It is obvious that our conclusion that stated terms of court may be held at Newark, Trenton and Camden simultaneously makes it possible for three grand juries engaged in the investigation of current matters to be in session in the District of New Jersey at the same time. It may be suggested that this is prohibited by ■ Section 284 of the Judicial Code, as amended, 28 U.S.C.A. § 421, which provides in part as follows: “No grand jury shall be summoned to attend any district court unless the judge thereof, in his own discretion or upon a notification by the district attorney that such jury will be needed, orders a venire to issue therefor. If the United States attorney for any district which has a city or borough containing at least three hundred thousand inhabitants shall certify in writing to a district judge of the district that the exigencies of the public service require it, the judge may, in his discretion, also order a venire to issue for a second grand jury. If the United States attorney for the southern district of New York shall certify in writing to the senior district judge of said district that the exigencies of the public service require it, said judge may, in his discretion, also order a venire to issue for a third grand jury. The district court may in term order a grand jury to be summoned at such time, and to serve such time as it may direct, whenever, in its judgment, it may be proper to do so.”

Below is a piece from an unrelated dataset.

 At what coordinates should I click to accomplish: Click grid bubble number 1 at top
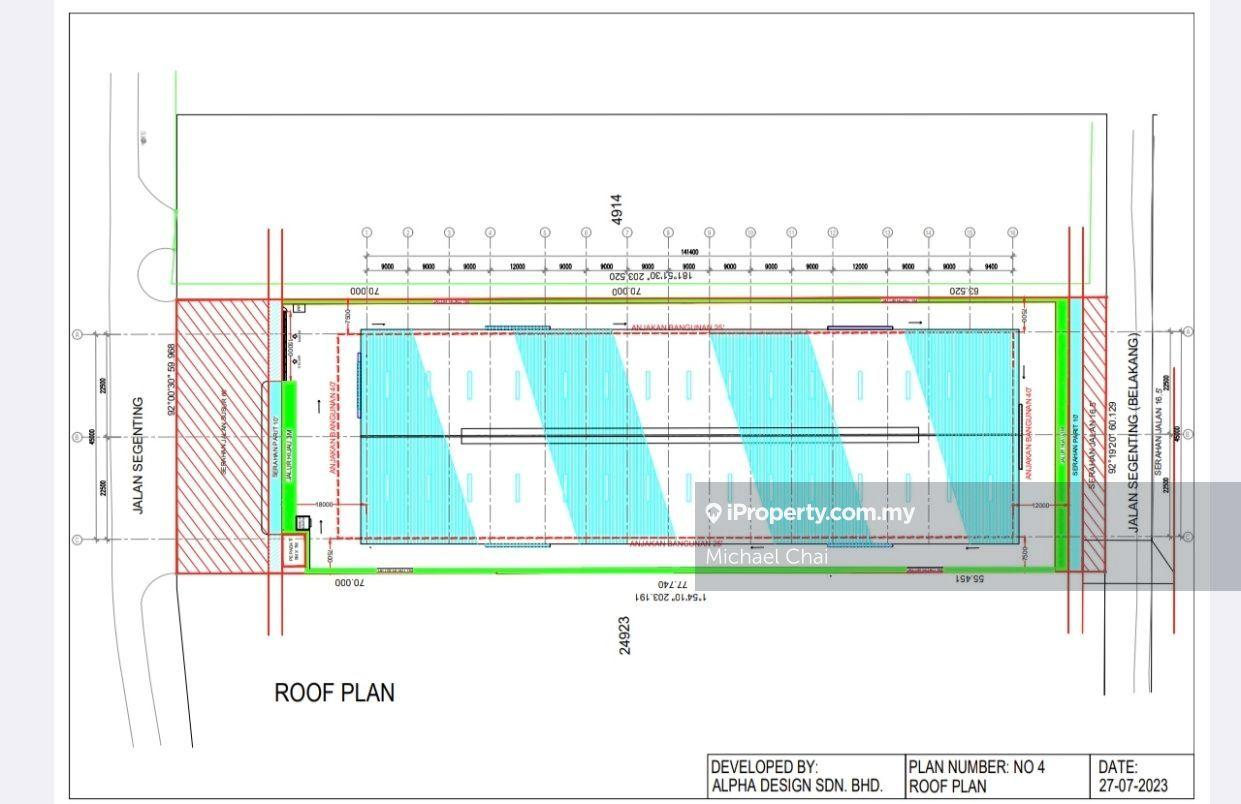pos(366,232)
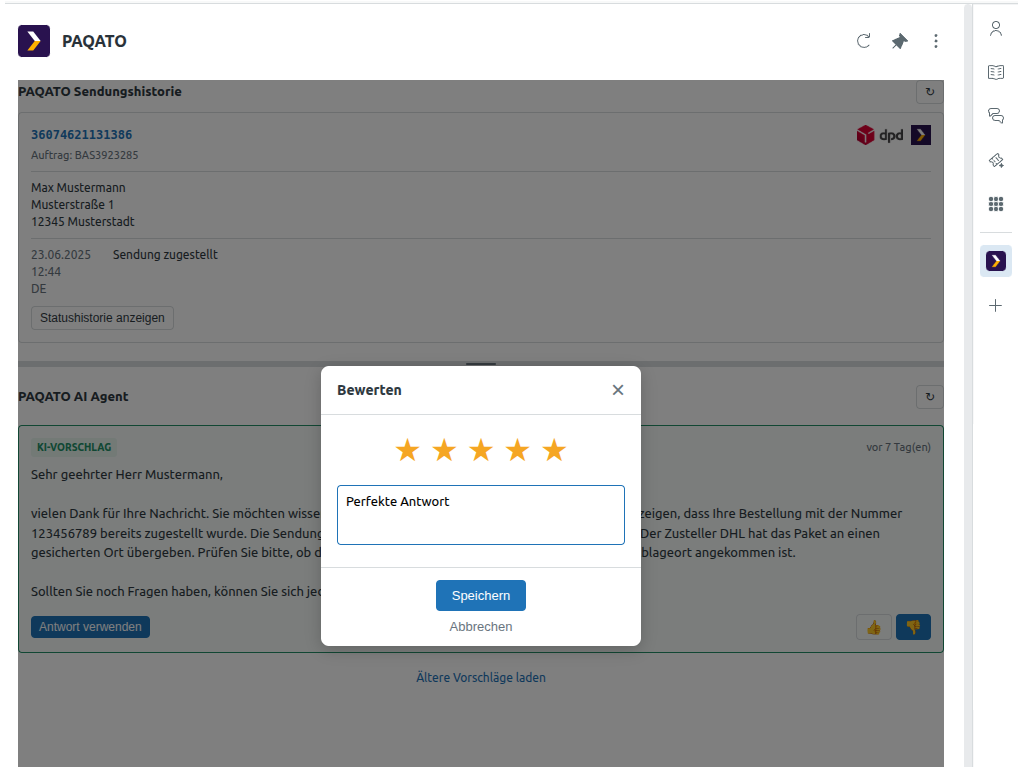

We do not think that the statute was intended to have the restrictive effect suggested. We construe the second and third ■ sentences of the section as referring only to such additional grand juries as are called for service at a single place for holding court and at a single term of court at that place. The significant language of the section is contained in its fourth sentence which authorizes the district court “in term” to summon a grand jury “at such time, and to serve such time as it may direct.” Under this provision the court may, at any term, regular or special, and at any time in the term, summon a grand jury to serve for that term. Thus it will be seen that the statute contemplates that there may be a grand jury serving at each term of court, regular or special, which is being held in the judicial district at a given time, but, except as specially permitted, never more than one at the same place of holding court. It follows that this court is authorized to summon a grand jury at each of its terms at Newark, Trenton and Camden to serve, if necessary, during the whole of the term. Consequently the competence of the grand jury which served at the December 1939 term at Camden was not affected by the fact that during its term of service other grand juries may have been in service at Newark and Trenton.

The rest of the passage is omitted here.